Singapore Shares Start Strongly Despite Global Losses; DBS and OCBC Up Over 1%

MT Newswires09-23

Singapore's stock market closed high on Monday, despite losses in global markets following the US Federal Reserve's interest rate cut.

The Straits Times Index (STI), a key benchmark for the Singapore Exchange, ranged between 3,620.20 and 3,648.19 throughout the day. It ended the session at 3,638.54, up 13.78 points or 0.38% compared with Friday's close.

In economic news, Singapore's headline consumer price index, or overall inflation, rose to 2.7% year-on-year in August, because of higher food and housing costs, according to government data.

In company news, shares of Ying Li International Real Estate's (SGX:5DM) surged nearly 6% after its indirectly wholly owned subsidiary, Chongqing Ying Li entered into five separate agreements on Nov. 17, 2023 with Jiang Zi'an for the disposal of commercial units.

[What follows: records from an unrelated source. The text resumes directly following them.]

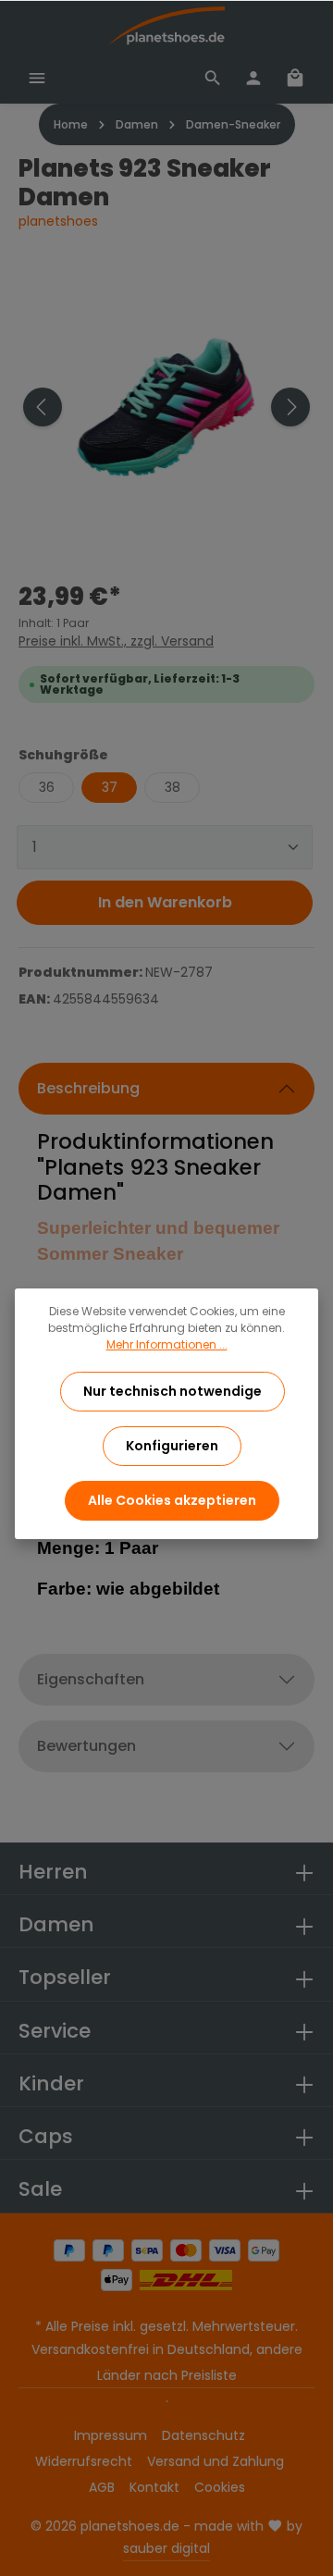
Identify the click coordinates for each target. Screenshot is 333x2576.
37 (109, 787)
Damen (56, 1924)
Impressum (110, 2435)
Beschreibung (88, 1088)
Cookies (219, 2487)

CapitaLand Ascott (SGX:HMN) was down over 1% after the company said that intends to indemnify the full amount of losses and that there will be no impact on distribution per stapled security for the year ending Dec. 31 after one of its executives was alleged to have mishandled funds within the trust's Australia's accounts.

Meanwhile, China Sunsine (SGX:QES) was down over 1% at the close after it bought back 81,300 shares in the open market, for SG$34,217 or SG$0.42 apiece.